Your answer should be the exact lines of the data below from the one containing "Click the 10.000 points cell" through the one containing "The image size is (928, 556)."; please include nothing else.

▸ Recorded data
+ + +

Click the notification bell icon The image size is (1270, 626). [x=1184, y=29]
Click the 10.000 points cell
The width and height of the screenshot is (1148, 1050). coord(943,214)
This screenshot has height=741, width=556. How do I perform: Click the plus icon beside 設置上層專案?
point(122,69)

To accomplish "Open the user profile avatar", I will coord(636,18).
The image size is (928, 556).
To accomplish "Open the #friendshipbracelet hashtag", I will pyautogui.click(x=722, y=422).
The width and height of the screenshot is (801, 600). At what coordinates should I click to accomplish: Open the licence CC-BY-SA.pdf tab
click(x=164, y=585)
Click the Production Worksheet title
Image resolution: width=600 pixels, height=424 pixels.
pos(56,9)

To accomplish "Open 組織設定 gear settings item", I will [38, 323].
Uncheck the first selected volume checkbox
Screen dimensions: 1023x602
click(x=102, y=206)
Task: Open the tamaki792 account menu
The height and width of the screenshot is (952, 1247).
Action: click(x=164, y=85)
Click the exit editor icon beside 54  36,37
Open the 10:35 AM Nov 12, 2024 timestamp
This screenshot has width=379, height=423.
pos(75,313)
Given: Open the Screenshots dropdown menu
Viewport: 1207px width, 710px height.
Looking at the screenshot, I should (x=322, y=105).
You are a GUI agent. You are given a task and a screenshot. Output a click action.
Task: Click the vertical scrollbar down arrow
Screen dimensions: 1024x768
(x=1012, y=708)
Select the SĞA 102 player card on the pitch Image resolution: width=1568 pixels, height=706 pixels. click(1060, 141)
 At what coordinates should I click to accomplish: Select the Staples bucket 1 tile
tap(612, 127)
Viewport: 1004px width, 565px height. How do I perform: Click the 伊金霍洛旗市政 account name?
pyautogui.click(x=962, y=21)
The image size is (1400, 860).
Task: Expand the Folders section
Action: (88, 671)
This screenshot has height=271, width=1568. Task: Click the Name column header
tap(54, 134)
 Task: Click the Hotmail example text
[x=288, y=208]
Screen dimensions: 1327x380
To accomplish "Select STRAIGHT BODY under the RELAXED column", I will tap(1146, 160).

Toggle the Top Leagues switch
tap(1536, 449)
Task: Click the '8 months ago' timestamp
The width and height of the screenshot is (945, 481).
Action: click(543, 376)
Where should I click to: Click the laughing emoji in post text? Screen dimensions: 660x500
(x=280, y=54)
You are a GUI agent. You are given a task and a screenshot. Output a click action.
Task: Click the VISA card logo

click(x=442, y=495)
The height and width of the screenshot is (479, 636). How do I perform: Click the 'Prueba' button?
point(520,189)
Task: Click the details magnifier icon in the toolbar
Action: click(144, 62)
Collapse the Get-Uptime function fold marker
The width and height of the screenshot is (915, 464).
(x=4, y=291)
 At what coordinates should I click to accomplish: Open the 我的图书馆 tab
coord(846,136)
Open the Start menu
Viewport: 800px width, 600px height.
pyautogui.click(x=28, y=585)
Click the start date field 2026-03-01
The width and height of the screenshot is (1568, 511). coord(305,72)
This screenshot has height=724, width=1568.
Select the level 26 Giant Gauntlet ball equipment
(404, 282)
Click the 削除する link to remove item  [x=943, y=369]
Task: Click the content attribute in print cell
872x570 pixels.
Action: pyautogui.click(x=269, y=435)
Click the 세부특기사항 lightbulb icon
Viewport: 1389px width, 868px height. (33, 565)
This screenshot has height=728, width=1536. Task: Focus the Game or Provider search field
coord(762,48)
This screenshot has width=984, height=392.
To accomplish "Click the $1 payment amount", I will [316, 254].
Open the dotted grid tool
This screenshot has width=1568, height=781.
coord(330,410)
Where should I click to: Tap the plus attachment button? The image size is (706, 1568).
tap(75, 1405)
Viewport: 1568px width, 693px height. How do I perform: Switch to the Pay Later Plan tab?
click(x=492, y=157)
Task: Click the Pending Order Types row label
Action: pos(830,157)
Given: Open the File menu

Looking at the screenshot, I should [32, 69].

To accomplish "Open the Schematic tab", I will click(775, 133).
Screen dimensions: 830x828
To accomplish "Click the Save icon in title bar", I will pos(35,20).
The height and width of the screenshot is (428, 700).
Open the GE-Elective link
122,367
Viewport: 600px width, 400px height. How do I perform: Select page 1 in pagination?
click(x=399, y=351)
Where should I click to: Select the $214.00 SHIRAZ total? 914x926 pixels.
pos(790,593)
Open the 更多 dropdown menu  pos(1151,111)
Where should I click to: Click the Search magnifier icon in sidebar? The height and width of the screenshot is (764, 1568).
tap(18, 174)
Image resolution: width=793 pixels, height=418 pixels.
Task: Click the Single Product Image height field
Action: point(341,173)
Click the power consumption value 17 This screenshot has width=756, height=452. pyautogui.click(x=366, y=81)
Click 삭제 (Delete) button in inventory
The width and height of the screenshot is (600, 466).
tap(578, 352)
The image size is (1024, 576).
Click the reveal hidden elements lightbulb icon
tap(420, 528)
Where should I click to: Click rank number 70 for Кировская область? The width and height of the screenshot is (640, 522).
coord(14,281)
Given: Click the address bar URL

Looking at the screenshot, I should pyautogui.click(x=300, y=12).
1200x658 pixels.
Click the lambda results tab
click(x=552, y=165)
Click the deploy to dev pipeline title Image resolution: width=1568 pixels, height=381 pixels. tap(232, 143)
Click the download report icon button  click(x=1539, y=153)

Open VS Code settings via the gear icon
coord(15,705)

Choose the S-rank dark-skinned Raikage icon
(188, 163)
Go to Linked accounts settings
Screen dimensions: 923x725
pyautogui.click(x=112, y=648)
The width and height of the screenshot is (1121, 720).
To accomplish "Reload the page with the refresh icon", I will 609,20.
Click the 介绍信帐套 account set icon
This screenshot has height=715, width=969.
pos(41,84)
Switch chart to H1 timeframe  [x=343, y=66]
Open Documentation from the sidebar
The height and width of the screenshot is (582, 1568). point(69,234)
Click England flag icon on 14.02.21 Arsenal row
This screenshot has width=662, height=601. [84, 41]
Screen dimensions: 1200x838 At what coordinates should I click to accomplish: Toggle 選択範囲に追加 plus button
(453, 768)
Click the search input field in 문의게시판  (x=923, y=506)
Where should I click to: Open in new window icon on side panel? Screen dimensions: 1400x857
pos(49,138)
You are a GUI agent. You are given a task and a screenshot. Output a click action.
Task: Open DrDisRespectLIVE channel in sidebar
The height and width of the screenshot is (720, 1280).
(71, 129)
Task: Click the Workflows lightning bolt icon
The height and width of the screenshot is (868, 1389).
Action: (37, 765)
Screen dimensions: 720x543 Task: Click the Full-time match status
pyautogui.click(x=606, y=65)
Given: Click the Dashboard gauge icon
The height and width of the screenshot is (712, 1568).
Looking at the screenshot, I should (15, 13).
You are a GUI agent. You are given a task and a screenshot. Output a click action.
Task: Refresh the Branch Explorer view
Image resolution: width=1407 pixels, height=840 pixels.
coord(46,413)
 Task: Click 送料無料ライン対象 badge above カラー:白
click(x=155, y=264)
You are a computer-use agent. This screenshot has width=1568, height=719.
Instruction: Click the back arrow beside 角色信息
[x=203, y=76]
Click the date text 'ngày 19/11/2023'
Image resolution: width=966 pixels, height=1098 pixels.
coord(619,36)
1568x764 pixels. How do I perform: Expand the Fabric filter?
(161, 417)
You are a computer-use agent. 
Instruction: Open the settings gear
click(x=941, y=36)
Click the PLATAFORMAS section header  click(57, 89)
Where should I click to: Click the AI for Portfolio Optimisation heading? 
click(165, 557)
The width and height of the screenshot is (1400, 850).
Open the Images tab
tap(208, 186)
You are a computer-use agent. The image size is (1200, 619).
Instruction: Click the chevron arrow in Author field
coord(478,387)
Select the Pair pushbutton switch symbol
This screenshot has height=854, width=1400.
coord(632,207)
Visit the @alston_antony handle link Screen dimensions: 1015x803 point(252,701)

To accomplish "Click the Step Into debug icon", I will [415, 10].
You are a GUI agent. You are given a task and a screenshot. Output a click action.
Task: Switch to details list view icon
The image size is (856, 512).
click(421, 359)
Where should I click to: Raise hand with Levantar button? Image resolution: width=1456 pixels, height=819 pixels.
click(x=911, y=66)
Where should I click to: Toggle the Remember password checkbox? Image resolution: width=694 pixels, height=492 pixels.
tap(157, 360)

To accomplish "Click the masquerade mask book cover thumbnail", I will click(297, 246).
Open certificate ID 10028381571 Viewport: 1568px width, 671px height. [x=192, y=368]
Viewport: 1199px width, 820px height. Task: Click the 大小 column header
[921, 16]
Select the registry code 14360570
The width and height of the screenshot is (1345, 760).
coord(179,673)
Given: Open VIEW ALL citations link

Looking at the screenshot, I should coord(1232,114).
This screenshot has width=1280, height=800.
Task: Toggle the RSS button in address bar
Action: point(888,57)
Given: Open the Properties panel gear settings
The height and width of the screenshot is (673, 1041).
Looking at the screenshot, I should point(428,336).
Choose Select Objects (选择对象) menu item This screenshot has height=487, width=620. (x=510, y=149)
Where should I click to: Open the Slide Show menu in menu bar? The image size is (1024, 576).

+ + +

▸ FINISHED EXERCISE
Click the 10.000 points cell
The width and height of the screenshot is (1148, 1050). coord(943,214)
This screenshot has height=741, width=556. How do I perform: Click the plus icon beside 設置上層專案?
point(122,69)

To accomplish "Open the user profile avatar", I will coord(636,18).
The image size is (928, 556).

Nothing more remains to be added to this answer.